Mr James Wolfensohn, AO, KBE
James Wolfensohn (1949) now heads Wolfensohn & Co an investment and advisory firm founded in 2005) that provides strategic advisory services to major corporations regarding their expansion and operations in emerging markets. He was President of the World Bank 1995-2005 and, on retirement from that position, was appointed Special Envoy for Gaza Disengagement to help coordinate Israel’s planned withdrawal from the Gaza Strip and spearhead Palestinian reconstruction efforts.
Prior to 2005, James had a long career as an international investment banker and has also served on boards of various private and public companies, philanthropic and cultural organisations. He has also served as an officer in the Royal Australian Airforce, represented Australia in fencing at the Olympic Games in Melbourne in 1956 and received an honorary knighthood (KBE) from the Queen in 1995 in recognition for his contribution to the arts; and an AO in 1987 for service as a financial and economic advisor to government and for service to people with disabilities.
Professor Lord Robert May of Oxford, AC, OM, Kt
Borns 8 January 1936 Passed away 28 April 2020
Lord May (1952) was a professor at Oxford University and a member of the House of Lords, having been appointed in 2001. He was Chief Scientific Adviser to the UK government 1995-2000 and President of the Royal Society 2000-2005. His long and distinguished academic career included appointments as Royal Society Research Professor at Oxford University, 1989-1995; Professor of Biology at Princeton University, 1973-1988; and Professor of Theoretical Physics at Sydney University, 1970-1972. Throughout his career, he made major advances in the field of population biology by the application of mathematical techniques and played a key role in the development of theoretical ecology through the 1970s and 1980s.

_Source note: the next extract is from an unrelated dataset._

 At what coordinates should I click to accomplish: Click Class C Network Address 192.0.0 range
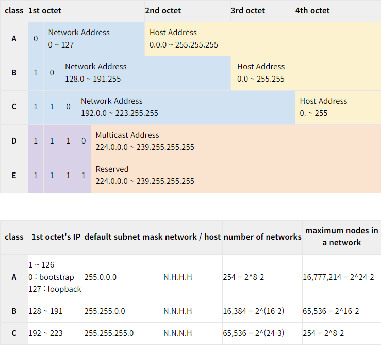click(x=186, y=107)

He was knighted in 1996 for services to Science and received an AC in 1998 for service to science and scientific research, particularly in the area of biological conservation involving the interaction between population, resources and the environment, to scholarship and to the formulation of science policy. In 2002, Bob received the Order of Merit, a British honour established as a special distinction for people of the highest eminence. The order is limited to 24 living people.
His many other honours included: the Royal Swedish Academy’s Crafoord Prize (for bioscience and ecology); the Swiss-Italian Balzan Prize (for “seminal contributions to [understanding] biodiversity”); and the Japanese Blue Planet Prize (“for developing fundamental tools for ecological conservation planning”). In 2007 he was awarded the Royal Society’s Copley Medal, the world’s oldest prize for scientific achievement. The last High Old Boy to win this medal was Sir John Cornforth (1933), who like Lord May, was taught science at Sydney High by Lenny Basser.